--- BEGIN GIVEN ENTRIES ---

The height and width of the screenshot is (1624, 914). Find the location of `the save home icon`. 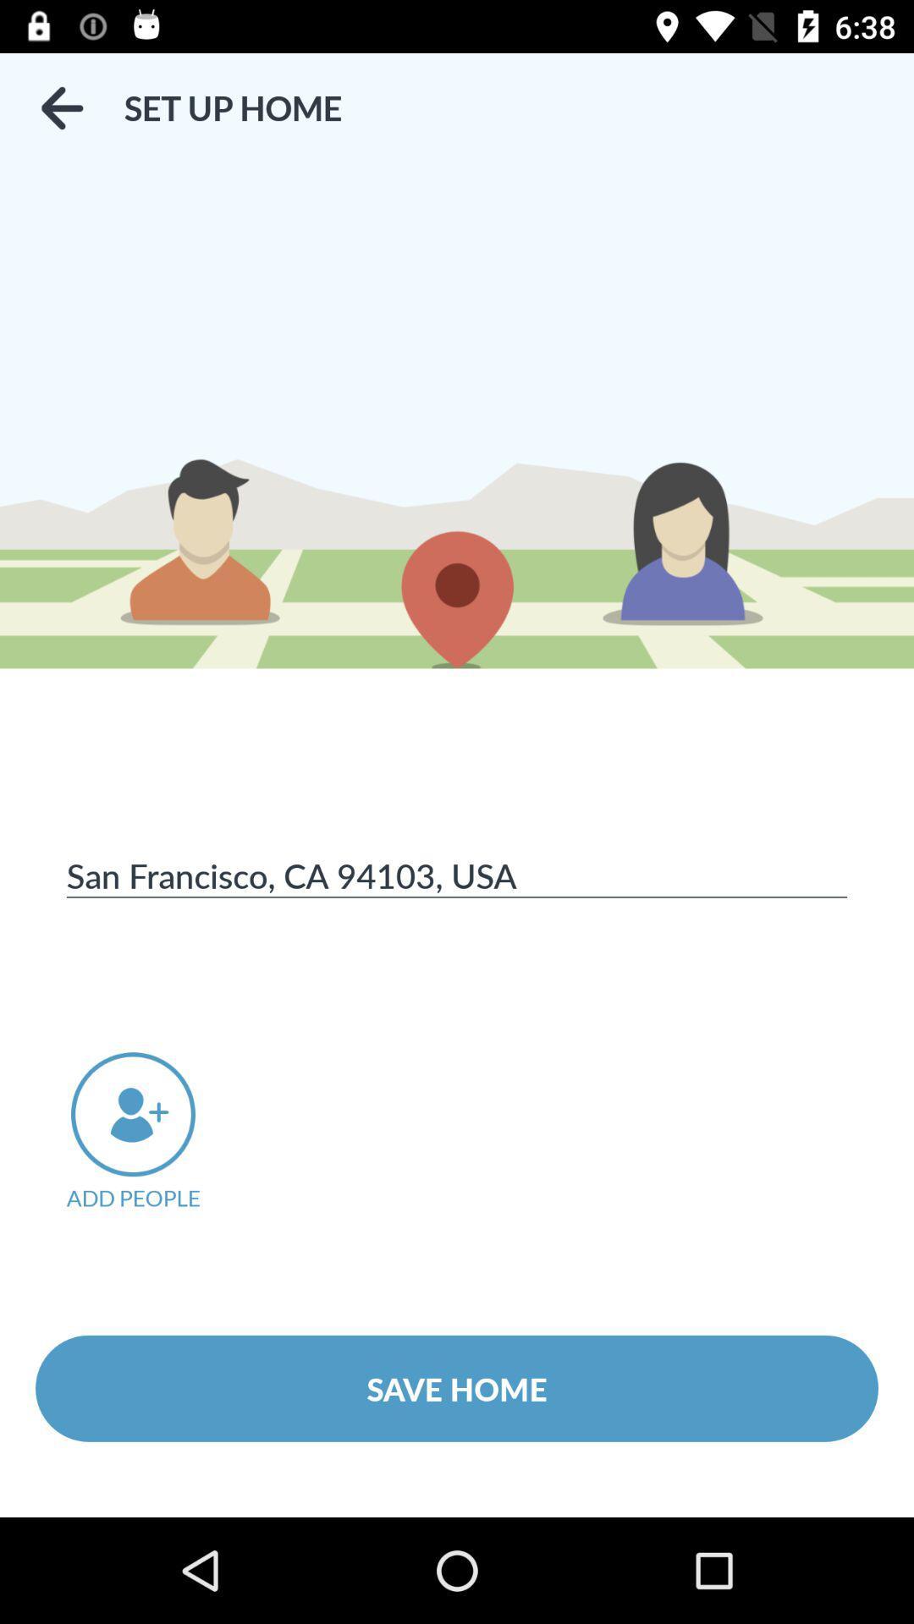

the save home icon is located at coordinates (457, 1388).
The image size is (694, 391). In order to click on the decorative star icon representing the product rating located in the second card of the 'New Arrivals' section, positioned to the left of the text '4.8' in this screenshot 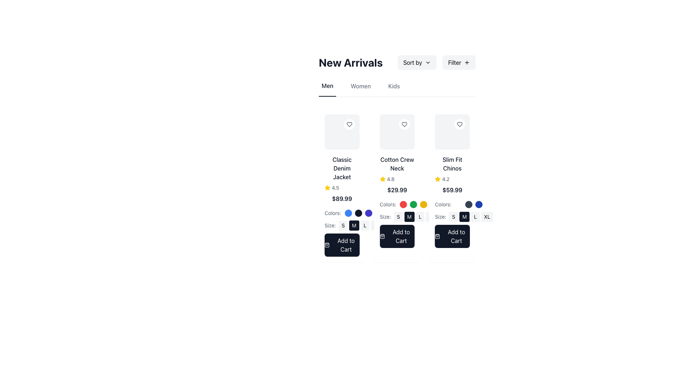, I will do `click(382, 179)`.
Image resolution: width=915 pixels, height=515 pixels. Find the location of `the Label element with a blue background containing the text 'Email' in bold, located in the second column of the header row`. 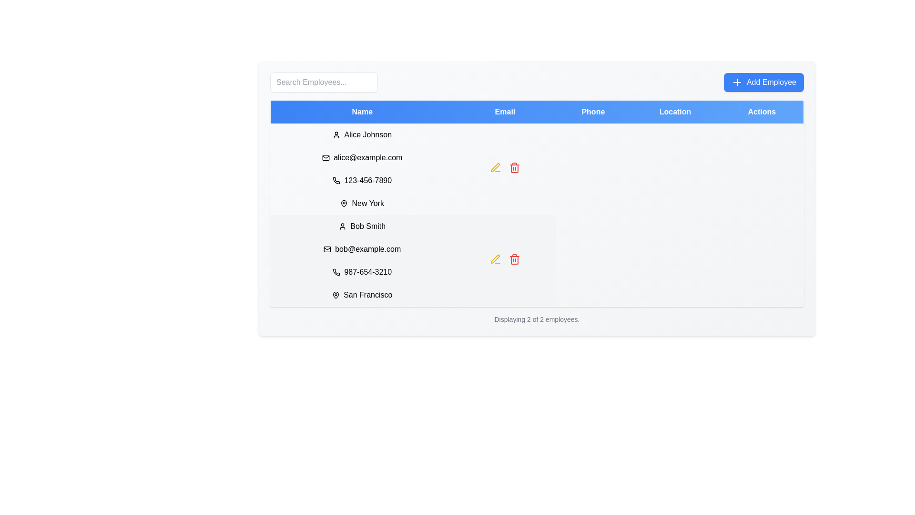

the Label element with a blue background containing the text 'Email' in bold, located in the second column of the header row is located at coordinates (504, 111).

--- END GIVEN ENTRIES ---

Please rewrite the data from its start through the line containing "the save home icon is", changing "screenshot" to "image" and keeping everything else the same. Omit the pictures.

__SOLUTION TO THE PROBLEM__.
The height and width of the image is (1624, 914). Find the location of `the save home icon`. 

the save home icon is located at coordinates (457, 1388).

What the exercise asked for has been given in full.